_Requirements:_
A: In the forum post about the package lost at a hotel, which knife did the poster buy after some debate?
B: List every knife or set of knives the poster of the lost-package forum post says they have owned or purchased.
C: Write the next part of the forum post about the package lost at a hotel, picking up right after its final sentence.

_Page text:_
# # #

# package lost by hotel..what would you do?



## mark (Feb 2, 2013)

Ive been reading this forum for about a week or two but this is my first post.

Ive been cooking for about ten years. Im on my 2nd line cook job and up until now all ive owned have been walmart knives, a kiwi(that I use daily) and a mercer 8" chef knife. After some debate I purchased a 240 fujiwara carbon suji.

I had it shipped to the hotel that I work at since im there more than my home and id rather the knife not sit outside my front door till I get home from work. I assumed itd be safer at a hotel front desk...

The knife got to work on my day off.(thursday the 31st) I got the delivery notice in my email and noticed it was signed for. I figured instead of going to work on my day off, Id get the knife the next day. (friday feb 1st)

I go in today(yesterday the 1st.)) and the front desk guy cant find it. I come back later when the manager is there and ask her, i mention the name that the fedex email mentioned signing for it and it was the front desk guy I asked earlier. He doesnt remember...what the box looks like, where it is, or where he put it. He "never touched it", meaning he left it on the check-in counter where the fedex guy left it, where any passing customer could have taken it from. Is it SOP to leave guest mail on a public counter next to the business cards? (rhetorical)

We have cameras but I dont know if they record and how many days they record for.

# # #

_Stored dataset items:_
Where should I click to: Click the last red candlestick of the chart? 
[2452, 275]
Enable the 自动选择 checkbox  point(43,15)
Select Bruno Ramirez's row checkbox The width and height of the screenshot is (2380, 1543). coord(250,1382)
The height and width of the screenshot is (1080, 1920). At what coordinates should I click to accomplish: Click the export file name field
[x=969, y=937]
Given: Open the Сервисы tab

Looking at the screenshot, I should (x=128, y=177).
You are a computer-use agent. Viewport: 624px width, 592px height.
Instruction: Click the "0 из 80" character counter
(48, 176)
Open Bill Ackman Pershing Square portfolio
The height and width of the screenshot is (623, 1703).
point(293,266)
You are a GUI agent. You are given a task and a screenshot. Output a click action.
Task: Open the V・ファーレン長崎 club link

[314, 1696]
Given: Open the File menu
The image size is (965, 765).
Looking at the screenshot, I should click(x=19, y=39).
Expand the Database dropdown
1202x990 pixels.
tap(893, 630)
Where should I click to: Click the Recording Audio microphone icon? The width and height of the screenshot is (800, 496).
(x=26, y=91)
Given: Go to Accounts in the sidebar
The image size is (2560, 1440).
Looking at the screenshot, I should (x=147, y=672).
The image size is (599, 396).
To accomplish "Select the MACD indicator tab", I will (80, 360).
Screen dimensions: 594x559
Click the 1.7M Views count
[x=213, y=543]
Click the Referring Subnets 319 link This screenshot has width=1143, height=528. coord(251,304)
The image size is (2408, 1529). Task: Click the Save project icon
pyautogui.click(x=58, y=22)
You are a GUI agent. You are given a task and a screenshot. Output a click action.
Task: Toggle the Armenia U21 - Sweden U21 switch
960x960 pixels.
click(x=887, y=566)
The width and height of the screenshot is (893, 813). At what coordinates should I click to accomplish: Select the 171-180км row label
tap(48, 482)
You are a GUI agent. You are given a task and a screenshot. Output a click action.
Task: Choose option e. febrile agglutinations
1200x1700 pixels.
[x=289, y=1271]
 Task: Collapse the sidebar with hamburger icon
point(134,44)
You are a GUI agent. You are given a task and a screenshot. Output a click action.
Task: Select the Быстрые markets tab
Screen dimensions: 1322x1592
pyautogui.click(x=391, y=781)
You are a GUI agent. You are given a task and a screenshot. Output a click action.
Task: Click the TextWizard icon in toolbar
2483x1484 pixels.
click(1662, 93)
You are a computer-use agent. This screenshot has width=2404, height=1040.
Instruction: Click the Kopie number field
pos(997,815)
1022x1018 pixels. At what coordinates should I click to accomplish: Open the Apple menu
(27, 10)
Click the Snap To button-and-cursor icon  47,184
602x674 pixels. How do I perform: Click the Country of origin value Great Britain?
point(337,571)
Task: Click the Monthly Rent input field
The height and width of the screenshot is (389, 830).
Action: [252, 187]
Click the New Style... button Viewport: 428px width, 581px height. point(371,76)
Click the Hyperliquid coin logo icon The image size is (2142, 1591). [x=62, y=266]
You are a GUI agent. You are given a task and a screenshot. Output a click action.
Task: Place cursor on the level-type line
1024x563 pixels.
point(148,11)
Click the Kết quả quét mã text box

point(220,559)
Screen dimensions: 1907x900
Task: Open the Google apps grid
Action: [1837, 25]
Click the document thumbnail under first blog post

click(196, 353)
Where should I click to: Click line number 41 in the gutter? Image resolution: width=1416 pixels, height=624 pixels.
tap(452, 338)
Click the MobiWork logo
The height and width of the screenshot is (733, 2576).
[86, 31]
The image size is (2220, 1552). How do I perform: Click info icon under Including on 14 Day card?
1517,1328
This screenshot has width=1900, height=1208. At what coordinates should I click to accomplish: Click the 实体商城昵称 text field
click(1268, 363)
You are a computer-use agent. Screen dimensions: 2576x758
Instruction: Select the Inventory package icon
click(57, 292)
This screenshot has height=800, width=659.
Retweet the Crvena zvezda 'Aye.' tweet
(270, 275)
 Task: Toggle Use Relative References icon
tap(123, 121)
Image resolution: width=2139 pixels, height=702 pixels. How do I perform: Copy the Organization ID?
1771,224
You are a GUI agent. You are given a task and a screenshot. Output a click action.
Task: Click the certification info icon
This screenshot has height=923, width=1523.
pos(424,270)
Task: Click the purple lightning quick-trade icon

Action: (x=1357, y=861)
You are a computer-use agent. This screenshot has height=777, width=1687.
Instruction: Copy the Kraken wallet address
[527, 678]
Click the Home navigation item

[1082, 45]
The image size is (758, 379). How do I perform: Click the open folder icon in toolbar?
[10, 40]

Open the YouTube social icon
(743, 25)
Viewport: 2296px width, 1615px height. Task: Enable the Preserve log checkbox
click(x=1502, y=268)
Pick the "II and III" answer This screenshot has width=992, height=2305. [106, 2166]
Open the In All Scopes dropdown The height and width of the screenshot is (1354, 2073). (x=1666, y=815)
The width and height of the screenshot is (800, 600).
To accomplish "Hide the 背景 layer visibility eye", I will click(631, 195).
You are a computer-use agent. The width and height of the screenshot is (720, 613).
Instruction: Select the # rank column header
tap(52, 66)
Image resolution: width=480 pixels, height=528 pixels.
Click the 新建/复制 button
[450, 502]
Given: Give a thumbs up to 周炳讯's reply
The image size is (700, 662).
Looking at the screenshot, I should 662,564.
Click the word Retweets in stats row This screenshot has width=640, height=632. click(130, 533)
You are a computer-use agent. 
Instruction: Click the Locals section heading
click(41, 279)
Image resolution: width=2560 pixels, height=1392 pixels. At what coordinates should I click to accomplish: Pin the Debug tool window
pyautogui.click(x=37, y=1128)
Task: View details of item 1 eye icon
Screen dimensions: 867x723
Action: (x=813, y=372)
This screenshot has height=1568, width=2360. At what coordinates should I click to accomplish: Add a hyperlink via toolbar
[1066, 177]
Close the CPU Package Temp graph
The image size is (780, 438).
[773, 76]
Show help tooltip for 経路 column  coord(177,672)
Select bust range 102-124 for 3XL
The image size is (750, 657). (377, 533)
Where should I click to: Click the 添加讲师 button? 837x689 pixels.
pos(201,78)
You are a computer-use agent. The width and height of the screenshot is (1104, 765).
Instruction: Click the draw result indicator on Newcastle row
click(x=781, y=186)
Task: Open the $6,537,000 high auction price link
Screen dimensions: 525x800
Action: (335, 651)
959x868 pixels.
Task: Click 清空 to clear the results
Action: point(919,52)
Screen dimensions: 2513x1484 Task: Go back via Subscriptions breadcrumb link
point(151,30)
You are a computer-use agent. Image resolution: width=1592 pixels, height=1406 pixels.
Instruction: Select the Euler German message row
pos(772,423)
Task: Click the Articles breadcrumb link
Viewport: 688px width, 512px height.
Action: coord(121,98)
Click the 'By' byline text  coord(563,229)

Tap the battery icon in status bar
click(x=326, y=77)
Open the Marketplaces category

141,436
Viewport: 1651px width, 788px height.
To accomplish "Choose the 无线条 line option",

# # #

_Outputs:_
A: A 240 fujiwara carbon suji.

B:
- Walmart knives
- a kiwi
- a mercer 8" chef knife
- a 240 fujiwara carbon suji

C:
I told my chef and the manager to mention it to the GM since he should have video access. (He mas in meetings while I was at work.) I plan on going in early tomorrow to talk to the GM. I hope hes working since its a Sat.

If hes NOT working tomorrow and my chef didnt get him to look at the tapes...I doubt the video will be there monday(since they prob only record for a day or two unless something happens to cause them to save a certain tape.) 

What would you do in my situation regarding the hotel?
Would you purchase the knife again already?

Thanks for any advice you can give.


----------



## Duckfat (Feb 2, 2013)

Tough situation. Hopefully you asked your Chef for permission to have the item shipped to work. If you did they signed for it then they should replace it. If you didn't have express permission then you may be SOL but it's going to depend on your GM. You do have some culpability here as you really should have gone and picked up your knife the day it arrived. If you ship items like this require a signature from some one you trust like your Chef or the GM even if that service is more $$.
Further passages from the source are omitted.